Data under study:
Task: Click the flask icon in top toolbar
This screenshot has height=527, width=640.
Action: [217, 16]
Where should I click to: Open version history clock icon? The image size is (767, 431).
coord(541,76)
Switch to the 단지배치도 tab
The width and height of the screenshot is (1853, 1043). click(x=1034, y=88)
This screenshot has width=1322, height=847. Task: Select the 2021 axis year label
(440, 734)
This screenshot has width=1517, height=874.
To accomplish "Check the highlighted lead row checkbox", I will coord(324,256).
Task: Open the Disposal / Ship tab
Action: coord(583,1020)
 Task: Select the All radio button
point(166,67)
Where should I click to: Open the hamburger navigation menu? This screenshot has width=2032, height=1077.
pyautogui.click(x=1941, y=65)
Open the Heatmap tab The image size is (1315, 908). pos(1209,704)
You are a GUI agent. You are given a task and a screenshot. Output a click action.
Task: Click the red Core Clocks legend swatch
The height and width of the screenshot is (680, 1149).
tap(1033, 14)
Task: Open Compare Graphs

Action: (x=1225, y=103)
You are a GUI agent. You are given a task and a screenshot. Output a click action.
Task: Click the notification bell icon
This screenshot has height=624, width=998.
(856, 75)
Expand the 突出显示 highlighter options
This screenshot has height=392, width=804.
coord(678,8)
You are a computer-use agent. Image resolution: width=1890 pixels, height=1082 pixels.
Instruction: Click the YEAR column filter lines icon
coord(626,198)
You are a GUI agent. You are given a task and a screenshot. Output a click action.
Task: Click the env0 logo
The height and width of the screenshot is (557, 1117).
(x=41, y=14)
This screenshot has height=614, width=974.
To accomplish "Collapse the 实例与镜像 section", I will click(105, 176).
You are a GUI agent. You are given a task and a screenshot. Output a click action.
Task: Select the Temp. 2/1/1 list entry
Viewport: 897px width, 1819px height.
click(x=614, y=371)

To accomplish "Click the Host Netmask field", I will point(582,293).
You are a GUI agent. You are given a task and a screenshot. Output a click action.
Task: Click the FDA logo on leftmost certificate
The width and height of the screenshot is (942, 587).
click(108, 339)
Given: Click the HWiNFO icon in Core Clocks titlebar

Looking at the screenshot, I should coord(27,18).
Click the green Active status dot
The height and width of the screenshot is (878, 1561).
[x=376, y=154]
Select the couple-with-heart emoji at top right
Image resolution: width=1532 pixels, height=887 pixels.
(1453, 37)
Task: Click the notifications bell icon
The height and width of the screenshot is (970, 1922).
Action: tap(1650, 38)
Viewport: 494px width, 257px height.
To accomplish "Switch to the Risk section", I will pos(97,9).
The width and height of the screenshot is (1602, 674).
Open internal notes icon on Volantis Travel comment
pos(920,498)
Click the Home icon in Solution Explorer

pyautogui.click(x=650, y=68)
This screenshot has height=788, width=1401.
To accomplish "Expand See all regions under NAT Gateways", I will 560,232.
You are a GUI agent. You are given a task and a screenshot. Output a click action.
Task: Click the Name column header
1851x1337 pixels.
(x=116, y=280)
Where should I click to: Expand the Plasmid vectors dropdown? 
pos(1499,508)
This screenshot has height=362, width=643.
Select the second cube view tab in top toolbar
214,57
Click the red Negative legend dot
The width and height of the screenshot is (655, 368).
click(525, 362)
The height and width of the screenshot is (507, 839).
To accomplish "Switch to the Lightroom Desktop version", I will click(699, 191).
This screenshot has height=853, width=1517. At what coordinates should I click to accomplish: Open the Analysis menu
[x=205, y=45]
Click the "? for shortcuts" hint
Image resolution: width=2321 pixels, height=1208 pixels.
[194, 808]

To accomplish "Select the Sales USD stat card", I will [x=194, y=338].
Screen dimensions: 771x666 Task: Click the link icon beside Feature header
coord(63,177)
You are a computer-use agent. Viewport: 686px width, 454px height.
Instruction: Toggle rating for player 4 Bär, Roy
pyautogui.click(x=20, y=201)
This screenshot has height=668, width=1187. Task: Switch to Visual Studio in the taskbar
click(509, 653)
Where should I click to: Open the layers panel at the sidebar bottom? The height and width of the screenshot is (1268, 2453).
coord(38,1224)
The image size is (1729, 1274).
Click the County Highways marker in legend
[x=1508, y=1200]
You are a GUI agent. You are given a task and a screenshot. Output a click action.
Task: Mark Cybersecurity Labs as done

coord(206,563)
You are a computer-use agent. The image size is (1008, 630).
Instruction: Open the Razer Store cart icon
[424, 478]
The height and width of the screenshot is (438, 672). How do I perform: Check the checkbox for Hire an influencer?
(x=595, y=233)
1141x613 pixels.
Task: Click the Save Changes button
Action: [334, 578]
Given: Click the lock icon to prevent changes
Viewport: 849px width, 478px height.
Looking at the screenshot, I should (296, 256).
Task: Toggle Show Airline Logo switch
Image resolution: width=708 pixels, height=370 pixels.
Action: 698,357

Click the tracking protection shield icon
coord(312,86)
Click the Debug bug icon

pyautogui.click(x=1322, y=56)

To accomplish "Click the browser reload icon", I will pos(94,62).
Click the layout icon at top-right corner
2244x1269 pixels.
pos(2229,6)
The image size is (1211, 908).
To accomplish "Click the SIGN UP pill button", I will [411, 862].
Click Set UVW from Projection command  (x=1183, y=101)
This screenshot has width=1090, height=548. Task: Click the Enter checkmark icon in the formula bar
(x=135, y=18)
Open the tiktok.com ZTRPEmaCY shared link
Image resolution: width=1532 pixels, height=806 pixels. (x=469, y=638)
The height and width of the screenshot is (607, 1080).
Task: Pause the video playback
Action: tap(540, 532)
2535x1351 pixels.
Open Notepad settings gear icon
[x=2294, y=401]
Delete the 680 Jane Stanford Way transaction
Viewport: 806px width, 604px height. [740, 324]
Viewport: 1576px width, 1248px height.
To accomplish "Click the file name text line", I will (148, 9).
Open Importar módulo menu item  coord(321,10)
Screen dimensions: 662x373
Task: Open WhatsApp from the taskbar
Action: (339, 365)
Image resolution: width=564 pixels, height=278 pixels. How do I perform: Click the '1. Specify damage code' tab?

Problem: Having read the records, return each one exactly.

Written reply:
Task: Click the flask icon in top toolbar
This screenshot has height=527, width=640.
Action: [217, 16]
Where should I click to: Open version history clock icon? The image size is (767, 431).
coord(541,76)
Switch to the 단지배치도 tab
The width and height of the screenshot is (1853, 1043). click(x=1034, y=88)
This screenshot has width=1322, height=847. Task: Select the 2021 axis year label
(440, 734)
This screenshot has width=1517, height=874.
To accomplish "Check the highlighted lead row checkbox", I will coord(324,256).
Task: Open the Disposal / Ship tab
Action: coord(583,1020)
 Task: Select the All radio button
point(166,67)
Where should I click to: Open the hamburger navigation menu? This screenshot has width=2032, height=1077.
pyautogui.click(x=1941, y=65)
Open the Heatmap tab The image size is (1315, 908). pos(1209,704)
You are a GUI agent. You are given a task and a screenshot. Output a click action.
Task: Click the red Core Clocks legend swatch
The height and width of the screenshot is (680, 1149).
tap(1033, 14)
Task: Open Compare Graphs

Action: (x=1225, y=103)
You are a GUI agent. You are given a task and a screenshot. Output a click action.
Task: Click the notification bell icon
This screenshot has height=624, width=998.
(856, 75)
Expand the 突出显示 highlighter options
This screenshot has height=392, width=804.
coord(678,8)
You are a computer-use agent. Image resolution: width=1890 pixels, height=1082 pixels.
Instruction: Click the YEAR column filter lines icon
coord(626,198)
You are a GUI agent. You are given a task and a screenshot. Output a click action.
Task: Click the env0 logo
The height and width of the screenshot is (557, 1117).
(x=41, y=14)
This screenshot has height=614, width=974.
To accomplish "Collapse the 实例与镜像 section", I will click(105, 176).
You are a GUI agent. You are given a task and a screenshot. Output a click action.
Task: Select the Temp. 2/1/1 list entry
Viewport: 897px width, 1819px height.
click(x=614, y=371)

To accomplish "Click the Host Netmask field", I will point(582,293).
You are a GUI agent. You are given a task and a screenshot. Output a click action.
Task: Click the FDA logo on leftmost certificate
The width and height of the screenshot is (942, 587).
click(108, 339)
Given: Click the HWiNFO icon in Core Clocks titlebar

Looking at the screenshot, I should coord(27,18).
Click the green Active status dot
The height and width of the screenshot is (878, 1561).
[x=376, y=154]
Select the couple-with-heart emoji at top right
Image resolution: width=1532 pixels, height=887 pixels.
(1453, 37)
Task: Click the notifications bell icon
The height and width of the screenshot is (970, 1922).
Action: tap(1650, 38)
Viewport: 494px width, 257px height.
To accomplish "Switch to the Risk section", I will pos(97,9).
The width and height of the screenshot is (1602, 674).
Open internal notes icon on Volantis Travel comment
pos(920,498)
Click the Home icon in Solution Explorer

pyautogui.click(x=650, y=68)
This screenshot has height=788, width=1401.
To accomplish "Expand See all regions under NAT Gateways", I will 560,232.
You are a GUI agent. You are given a task and a screenshot. Output a click action.
Task: Click the Name column header
1851x1337 pixels.
(x=116, y=280)
Where should I click to: Expand the Plasmid vectors dropdown? 
pos(1499,508)
This screenshot has height=362, width=643.
Select the second cube view tab in top toolbar
214,57
Click the red Negative legend dot
The width and height of the screenshot is (655, 368).
click(525, 362)
The height and width of the screenshot is (507, 839).
To accomplish "Switch to the Lightroom Desktop version", I will click(699, 191).
This screenshot has height=853, width=1517. At what coordinates should I click to accomplish: Open the Analysis menu
[x=205, y=45]
Click the "? for shortcuts" hint
Image resolution: width=2321 pixels, height=1208 pixels.
[194, 808]

To accomplish "Select the Sales USD stat card", I will [x=194, y=338].
Screen dimensions: 771x666 Task: Click the link icon beside Feature header
coord(63,177)
You are a computer-use agent. Viewport: 686px width, 454px height.
Instruction: Toggle rating for player 4 Bär, Roy
pyautogui.click(x=20, y=201)
This screenshot has height=668, width=1187. Task: Switch to Visual Studio in the taskbar
click(509, 653)
Where should I click to: Open the layers panel at the sidebar bottom? The height and width of the screenshot is (1268, 2453).
coord(38,1224)
The image size is (1729, 1274).
Click the County Highways marker in legend
[x=1508, y=1200]
You are a GUI agent. You are given a task and a screenshot. Output a click action.
Task: Mark Cybersecurity Labs as done

coord(206,563)
You are a computer-use agent. The image size is (1008, 630).
Instruction: Open the Razer Store cart icon
[424, 478]
The height and width of the screenshot is (438, 672). How do I perform: Check the checkbox for Hire an influencer?
(x=595, y=233)
1141x613 pixels.
Task: Click the Save Changes button
Action: [334, 578]
Given: Click the lock icon to prevent changes
Viewport: 849px width, 478px height.
Looking at the screenshot, I should (296, 256).
Task: Toggle Show Airline Logo switch
Image resolution: width=708 pixels, height=370 pixels.
Action: 698,357

Click the tracking protection shield icon
coord(312,86)
Click the Debug bug icon

pyautogui.click(x=1322, y=56)

To accomplish "Click the browser reload icon", I will pos(94,62).
Click the layout icon at top-right corner
2244x1269 pixels.
pos(2229,6)
The image size is (1211, 908).
To accomplish "Click the SIGN UP pill button", I will [411, 862].
Click Set UVW from Projection command  (x=1183, y=101)
This screenshot has width=1090, height=548. Task: Click the Enter checkmark icon in the formula bar
(x=135, y=18)
Open the tiktok.com ZTRPEmaCY shared link
Image resolution: width=1532 pixels, height=806 pixels. (x=469, y=638)
The height and width of the screenshot is (607, 1080).
Task: Pause the video playback
Action: tap(540, 532)
2535x1351 pixels.
Open Notepad settings gear icon
[x=2294, y=401]
Delete the 680 Jane Stanford Way transaction
Viewport: 806px width, 604px height. [740, 324]
Viewport: 1576px width, 1248px height.
To accomplish "Click the file name text line", I will (148, 9).
Open Importar módulo menu item  coord(321,10)
Screen dimensions: 662x373
Task: Open WhatsApp from the taskbar
Action: (339, 365)
Image resolution: width=564 pixels, height=278 pixels. How do I perform: Click the '1. Specify damage code' tab?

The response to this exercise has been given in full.